◆ **WORK TO BE COMPLETED**
Among the lines below, keep only those from the one containing "700x441 pixels." through the one containing "Switch to the Symbols tab in search popup", and reproduce them exactly.

*** Opening of DATA FOR THIS EXERCISE ***

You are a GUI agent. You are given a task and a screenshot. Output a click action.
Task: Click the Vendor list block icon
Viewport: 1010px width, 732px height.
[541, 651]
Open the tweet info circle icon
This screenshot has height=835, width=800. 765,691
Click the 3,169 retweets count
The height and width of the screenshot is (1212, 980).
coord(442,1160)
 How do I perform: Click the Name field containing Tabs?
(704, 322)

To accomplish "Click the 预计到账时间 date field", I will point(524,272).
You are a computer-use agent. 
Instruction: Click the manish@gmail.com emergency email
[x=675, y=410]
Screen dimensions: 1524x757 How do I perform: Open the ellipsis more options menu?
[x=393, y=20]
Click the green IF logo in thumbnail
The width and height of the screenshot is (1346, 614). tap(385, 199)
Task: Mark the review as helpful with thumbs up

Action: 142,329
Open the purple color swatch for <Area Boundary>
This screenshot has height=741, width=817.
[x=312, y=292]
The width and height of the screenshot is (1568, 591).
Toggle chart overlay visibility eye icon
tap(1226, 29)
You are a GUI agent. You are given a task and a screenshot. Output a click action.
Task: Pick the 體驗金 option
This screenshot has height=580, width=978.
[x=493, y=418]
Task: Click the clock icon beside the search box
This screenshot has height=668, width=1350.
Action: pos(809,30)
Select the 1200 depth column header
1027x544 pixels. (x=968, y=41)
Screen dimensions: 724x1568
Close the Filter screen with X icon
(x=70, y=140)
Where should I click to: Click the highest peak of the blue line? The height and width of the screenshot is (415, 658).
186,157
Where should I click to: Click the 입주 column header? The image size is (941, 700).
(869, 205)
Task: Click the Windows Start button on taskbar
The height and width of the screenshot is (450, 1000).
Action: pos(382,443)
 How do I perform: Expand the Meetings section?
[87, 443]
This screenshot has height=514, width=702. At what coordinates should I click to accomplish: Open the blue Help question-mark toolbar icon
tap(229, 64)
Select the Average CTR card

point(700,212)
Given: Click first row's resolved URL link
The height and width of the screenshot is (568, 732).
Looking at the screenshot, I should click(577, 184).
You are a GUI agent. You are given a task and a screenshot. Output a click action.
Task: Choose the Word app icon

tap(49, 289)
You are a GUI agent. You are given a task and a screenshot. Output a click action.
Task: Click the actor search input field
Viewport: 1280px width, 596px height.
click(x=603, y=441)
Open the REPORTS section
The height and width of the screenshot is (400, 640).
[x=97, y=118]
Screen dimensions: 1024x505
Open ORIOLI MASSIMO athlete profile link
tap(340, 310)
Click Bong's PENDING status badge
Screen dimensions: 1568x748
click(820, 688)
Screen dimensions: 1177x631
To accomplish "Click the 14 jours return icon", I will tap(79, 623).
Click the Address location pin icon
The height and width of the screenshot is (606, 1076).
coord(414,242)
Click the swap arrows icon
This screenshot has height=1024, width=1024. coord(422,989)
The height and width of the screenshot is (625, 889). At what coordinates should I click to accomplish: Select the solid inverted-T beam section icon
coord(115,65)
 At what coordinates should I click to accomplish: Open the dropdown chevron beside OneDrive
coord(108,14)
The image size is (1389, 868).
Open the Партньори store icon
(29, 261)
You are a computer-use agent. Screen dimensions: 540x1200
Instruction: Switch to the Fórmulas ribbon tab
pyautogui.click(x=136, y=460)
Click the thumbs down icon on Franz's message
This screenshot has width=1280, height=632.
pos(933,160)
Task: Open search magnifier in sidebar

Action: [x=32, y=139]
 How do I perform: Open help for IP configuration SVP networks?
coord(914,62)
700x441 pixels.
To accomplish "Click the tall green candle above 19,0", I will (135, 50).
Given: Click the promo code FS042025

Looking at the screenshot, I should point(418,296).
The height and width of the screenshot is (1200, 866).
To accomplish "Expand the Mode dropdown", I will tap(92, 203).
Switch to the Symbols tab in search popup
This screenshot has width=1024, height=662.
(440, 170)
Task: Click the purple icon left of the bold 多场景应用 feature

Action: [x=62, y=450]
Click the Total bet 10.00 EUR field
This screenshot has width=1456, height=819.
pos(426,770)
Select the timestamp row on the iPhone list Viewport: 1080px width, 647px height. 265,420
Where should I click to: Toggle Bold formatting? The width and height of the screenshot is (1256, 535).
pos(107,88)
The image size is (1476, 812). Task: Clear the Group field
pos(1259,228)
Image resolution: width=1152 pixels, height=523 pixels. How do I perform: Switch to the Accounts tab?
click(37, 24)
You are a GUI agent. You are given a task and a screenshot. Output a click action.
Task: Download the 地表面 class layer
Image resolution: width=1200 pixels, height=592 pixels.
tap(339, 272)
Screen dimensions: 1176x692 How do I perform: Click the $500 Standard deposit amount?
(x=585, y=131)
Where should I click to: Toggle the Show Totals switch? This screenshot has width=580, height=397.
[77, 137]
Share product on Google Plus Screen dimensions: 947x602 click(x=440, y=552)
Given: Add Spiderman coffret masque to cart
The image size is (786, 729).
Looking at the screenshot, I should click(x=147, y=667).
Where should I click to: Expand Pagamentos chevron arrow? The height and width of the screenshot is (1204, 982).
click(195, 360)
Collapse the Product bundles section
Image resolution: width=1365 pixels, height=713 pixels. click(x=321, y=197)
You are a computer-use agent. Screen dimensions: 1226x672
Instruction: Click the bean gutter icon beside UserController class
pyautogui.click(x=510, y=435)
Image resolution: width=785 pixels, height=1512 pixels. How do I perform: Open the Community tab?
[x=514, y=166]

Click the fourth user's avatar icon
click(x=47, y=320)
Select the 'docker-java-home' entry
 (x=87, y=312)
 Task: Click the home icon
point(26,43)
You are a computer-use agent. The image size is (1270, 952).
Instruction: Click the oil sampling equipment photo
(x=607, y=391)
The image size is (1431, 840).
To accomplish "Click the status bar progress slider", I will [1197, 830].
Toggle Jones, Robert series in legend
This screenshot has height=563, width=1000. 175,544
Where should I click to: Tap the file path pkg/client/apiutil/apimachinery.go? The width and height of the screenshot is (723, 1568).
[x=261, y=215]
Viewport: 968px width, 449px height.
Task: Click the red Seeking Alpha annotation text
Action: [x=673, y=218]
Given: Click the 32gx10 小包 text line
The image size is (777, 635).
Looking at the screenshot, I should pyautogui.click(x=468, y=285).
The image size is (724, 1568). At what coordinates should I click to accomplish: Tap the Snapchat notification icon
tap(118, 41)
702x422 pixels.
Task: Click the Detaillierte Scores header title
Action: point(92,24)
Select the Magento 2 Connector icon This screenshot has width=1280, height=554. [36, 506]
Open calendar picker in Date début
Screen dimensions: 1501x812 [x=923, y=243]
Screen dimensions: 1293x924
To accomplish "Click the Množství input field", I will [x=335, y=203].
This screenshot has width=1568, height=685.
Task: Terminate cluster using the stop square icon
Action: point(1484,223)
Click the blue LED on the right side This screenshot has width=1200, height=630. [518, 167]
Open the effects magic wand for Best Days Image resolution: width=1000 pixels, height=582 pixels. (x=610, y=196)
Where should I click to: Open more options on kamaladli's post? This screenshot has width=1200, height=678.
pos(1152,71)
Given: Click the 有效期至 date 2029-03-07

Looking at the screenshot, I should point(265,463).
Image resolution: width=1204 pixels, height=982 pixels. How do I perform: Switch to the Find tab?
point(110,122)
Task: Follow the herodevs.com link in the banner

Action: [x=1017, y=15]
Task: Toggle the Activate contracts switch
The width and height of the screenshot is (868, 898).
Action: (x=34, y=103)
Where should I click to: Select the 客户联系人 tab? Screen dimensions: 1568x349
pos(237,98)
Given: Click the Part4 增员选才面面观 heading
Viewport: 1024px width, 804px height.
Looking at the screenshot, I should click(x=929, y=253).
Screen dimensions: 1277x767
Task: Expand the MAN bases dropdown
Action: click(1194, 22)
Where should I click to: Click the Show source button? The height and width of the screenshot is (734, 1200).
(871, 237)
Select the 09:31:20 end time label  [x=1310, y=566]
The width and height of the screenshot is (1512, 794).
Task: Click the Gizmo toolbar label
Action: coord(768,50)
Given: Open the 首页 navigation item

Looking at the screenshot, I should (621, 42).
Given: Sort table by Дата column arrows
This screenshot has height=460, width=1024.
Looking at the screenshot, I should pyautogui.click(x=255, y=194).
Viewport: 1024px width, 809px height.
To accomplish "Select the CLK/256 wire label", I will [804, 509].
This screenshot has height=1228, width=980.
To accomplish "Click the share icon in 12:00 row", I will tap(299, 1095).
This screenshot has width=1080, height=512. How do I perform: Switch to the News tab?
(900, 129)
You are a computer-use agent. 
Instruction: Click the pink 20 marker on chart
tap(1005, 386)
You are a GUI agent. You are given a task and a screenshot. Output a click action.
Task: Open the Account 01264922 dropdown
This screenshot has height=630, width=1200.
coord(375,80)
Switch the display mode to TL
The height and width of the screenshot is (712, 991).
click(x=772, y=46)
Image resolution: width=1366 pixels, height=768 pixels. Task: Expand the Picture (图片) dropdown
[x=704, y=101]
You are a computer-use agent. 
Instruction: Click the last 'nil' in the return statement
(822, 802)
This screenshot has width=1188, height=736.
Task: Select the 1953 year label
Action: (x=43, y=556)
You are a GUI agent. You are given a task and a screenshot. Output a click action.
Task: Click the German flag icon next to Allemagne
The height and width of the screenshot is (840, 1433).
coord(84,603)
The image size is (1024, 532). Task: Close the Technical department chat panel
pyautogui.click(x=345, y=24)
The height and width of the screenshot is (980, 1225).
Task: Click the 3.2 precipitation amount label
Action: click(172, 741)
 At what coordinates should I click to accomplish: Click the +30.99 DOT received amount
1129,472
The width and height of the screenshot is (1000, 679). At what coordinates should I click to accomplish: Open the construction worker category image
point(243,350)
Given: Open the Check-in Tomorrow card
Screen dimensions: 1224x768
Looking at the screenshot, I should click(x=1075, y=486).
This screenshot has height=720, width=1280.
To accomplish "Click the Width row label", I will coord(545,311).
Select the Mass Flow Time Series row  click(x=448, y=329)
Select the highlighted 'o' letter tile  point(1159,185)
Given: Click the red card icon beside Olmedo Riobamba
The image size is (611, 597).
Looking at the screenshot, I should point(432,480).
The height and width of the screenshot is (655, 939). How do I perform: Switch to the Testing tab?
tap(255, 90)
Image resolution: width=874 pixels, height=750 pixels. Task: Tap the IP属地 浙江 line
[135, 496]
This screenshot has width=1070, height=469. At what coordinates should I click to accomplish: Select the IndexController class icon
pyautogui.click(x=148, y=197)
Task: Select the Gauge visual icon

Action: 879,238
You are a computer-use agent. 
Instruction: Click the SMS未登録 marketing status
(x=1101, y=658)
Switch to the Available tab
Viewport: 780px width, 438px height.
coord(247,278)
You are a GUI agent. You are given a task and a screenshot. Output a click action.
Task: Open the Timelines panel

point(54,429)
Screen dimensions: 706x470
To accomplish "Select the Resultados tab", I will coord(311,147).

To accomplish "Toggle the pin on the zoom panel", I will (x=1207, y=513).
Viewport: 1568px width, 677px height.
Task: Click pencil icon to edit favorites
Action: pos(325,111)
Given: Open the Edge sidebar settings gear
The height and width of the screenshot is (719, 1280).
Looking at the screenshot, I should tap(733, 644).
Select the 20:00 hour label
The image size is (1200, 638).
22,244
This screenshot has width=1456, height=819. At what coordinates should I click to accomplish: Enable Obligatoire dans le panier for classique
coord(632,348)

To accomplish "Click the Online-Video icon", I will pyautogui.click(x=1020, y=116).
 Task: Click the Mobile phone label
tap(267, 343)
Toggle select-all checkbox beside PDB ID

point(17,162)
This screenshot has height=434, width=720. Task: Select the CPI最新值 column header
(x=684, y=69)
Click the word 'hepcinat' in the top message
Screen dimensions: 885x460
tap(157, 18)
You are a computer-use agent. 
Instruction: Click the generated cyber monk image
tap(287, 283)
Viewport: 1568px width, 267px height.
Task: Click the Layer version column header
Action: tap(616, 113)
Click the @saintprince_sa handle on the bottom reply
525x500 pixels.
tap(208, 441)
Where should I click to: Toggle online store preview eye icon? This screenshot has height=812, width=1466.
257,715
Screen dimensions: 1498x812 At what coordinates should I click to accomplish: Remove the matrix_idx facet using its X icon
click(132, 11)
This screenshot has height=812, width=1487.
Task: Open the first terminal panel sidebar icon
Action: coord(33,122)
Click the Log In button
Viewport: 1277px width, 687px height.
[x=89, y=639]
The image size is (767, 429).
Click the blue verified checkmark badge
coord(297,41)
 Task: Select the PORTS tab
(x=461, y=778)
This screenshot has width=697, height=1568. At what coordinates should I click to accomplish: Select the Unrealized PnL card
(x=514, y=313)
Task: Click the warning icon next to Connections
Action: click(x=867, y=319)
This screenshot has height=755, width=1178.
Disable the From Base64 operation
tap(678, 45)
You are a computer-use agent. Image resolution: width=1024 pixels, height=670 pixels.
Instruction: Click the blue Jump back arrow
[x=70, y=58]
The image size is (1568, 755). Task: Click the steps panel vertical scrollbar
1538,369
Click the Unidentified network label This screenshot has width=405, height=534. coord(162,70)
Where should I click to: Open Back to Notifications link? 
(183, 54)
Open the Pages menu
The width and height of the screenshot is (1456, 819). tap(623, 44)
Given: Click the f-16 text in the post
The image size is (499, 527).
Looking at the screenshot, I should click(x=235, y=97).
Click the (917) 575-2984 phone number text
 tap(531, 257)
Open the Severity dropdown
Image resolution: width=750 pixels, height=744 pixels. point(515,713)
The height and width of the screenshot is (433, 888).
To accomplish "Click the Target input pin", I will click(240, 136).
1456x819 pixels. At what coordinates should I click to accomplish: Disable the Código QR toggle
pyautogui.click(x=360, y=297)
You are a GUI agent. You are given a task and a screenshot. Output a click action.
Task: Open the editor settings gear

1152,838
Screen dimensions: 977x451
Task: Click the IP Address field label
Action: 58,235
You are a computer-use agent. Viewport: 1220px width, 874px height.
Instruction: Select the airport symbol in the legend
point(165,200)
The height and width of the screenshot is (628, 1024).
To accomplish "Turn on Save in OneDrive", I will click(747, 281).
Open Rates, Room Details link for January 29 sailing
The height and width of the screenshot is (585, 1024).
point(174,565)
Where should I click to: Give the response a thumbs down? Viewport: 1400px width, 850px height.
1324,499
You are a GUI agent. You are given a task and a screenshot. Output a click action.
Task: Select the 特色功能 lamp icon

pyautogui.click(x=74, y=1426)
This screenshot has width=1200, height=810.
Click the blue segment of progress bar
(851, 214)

*** Close of DATA FOR THIS EXERCISE ***

◆ **SOLUTION FOR THIS EXERCISE**
700x441 pixels.
To accomplish "Click the tall green candle above 19,0", I will (135, 50).
Given: Click the promo code FS042025

Looking at the screenshot, I should point(418,296).
The height and width of the screenshot is (1200, 866).
To accomplish "Expand the Mode dropdown", I will tap(92, 203).
Switch to the Symbols tab in search popup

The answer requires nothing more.